## PROBLEM TO WORK ON
From the line that includes "イベントカレンダー (69, 2123)" down to the final line of the data below, copy every line exactly and leave the rest out.

━━━━━━

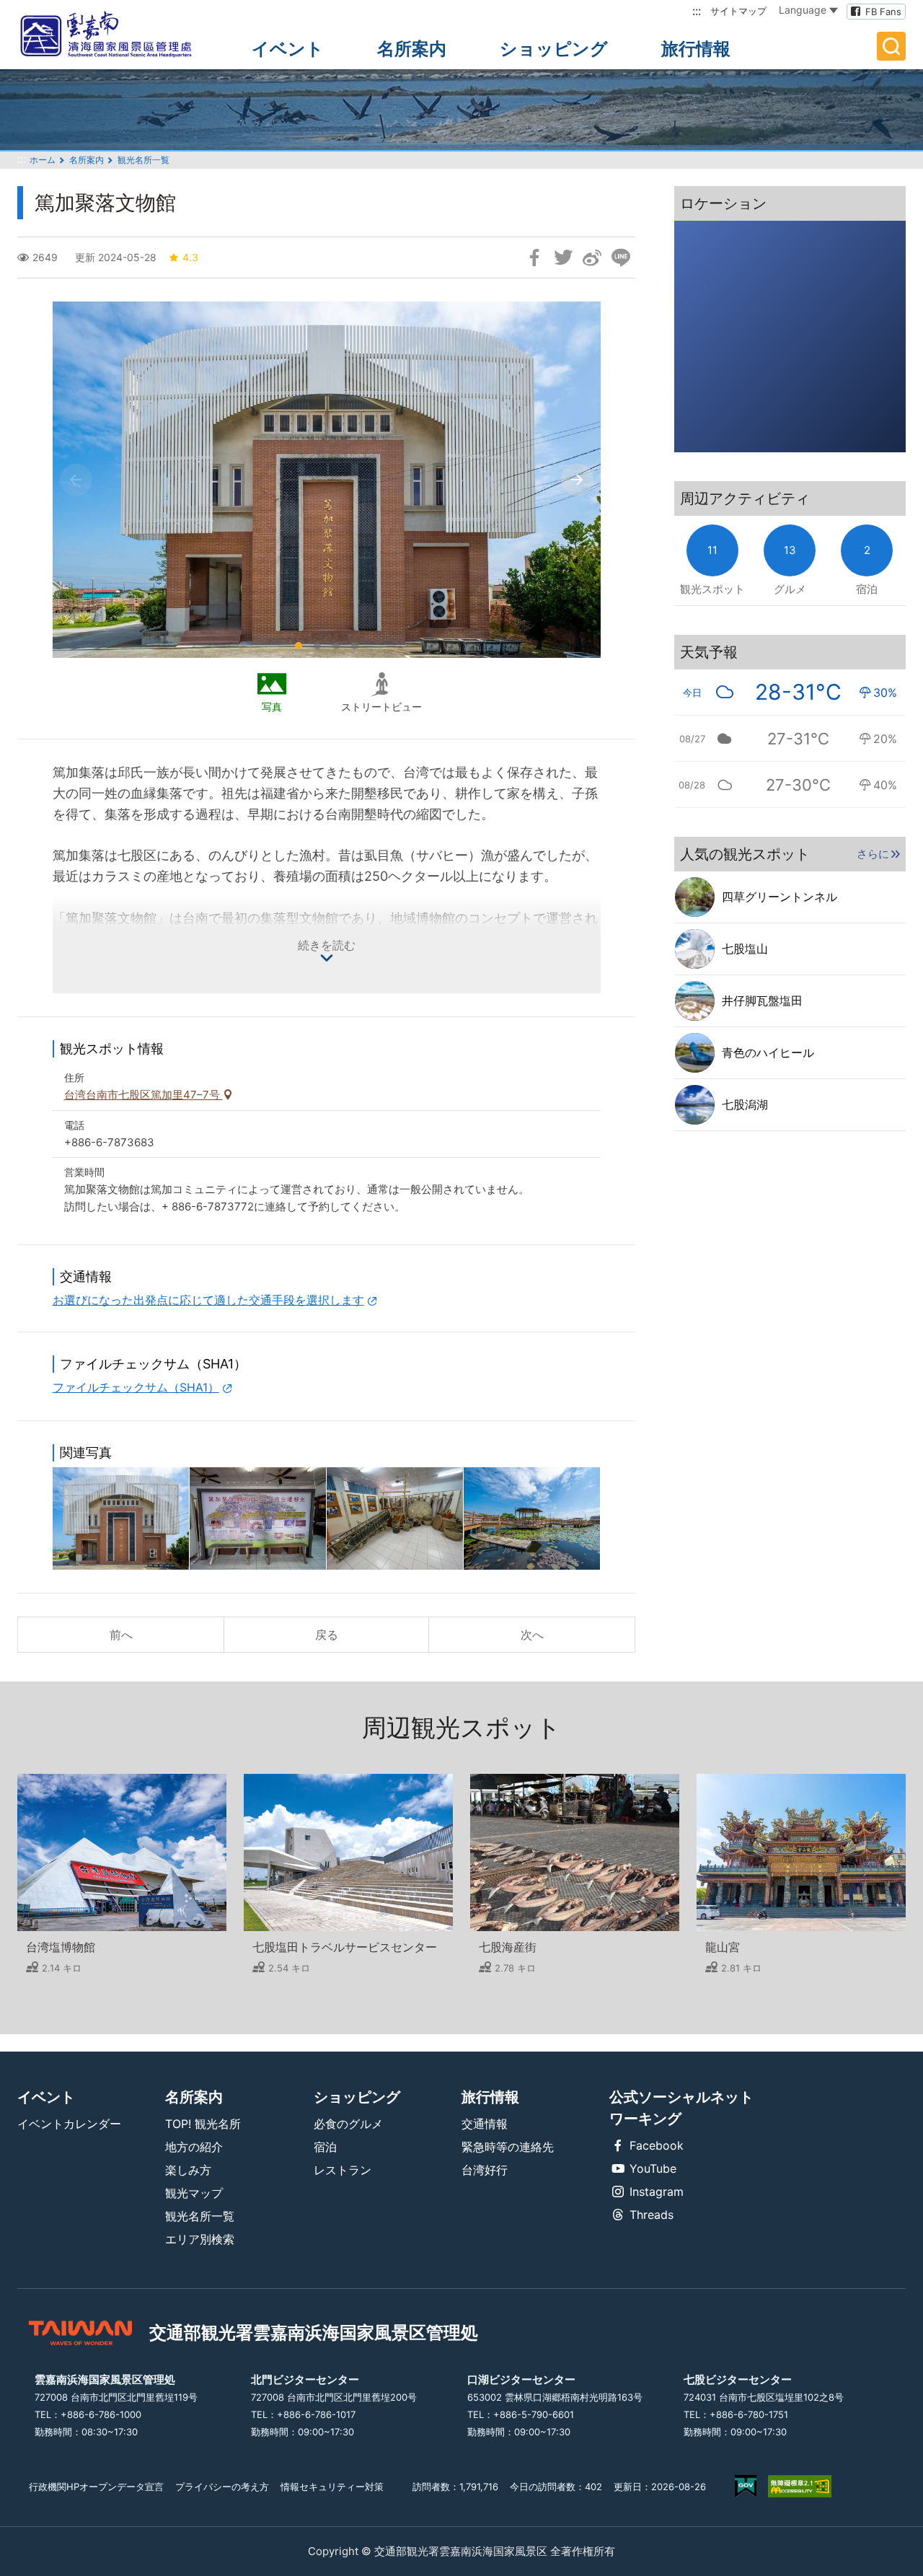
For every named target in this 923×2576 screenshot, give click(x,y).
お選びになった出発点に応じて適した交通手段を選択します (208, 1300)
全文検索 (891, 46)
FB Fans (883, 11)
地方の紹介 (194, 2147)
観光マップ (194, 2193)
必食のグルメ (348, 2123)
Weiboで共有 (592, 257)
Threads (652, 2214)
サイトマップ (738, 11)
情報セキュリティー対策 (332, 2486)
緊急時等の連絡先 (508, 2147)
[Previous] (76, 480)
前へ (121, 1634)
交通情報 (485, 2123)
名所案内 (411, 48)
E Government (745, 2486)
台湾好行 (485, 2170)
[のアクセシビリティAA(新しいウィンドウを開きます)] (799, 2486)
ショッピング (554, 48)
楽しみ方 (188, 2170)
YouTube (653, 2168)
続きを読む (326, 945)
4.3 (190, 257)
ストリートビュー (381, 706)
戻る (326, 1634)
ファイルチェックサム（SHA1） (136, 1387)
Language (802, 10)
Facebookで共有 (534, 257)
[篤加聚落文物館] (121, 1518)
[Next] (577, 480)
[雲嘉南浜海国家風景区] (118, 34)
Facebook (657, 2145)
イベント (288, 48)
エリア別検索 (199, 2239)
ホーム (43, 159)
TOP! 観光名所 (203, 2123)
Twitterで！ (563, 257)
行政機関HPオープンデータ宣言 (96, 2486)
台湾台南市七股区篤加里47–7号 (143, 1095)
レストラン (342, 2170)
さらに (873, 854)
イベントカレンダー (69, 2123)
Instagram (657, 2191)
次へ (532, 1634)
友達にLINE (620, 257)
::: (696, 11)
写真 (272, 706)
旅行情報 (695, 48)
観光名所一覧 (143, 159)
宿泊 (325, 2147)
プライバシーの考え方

━━━━━━

## RESPONSE TO THIS EXERCISE
イベントカレンダー (69, 2123)
Instagram (657, 2191)
次へ (532, 1634)
友達にLINE (620, 257)
::: (696, 11)
写真 (272, 706)
旅行情報 (695, 48)
観光名所一覧 (143, 159)
宿泊 (325, 2147)
プライバシーの考え方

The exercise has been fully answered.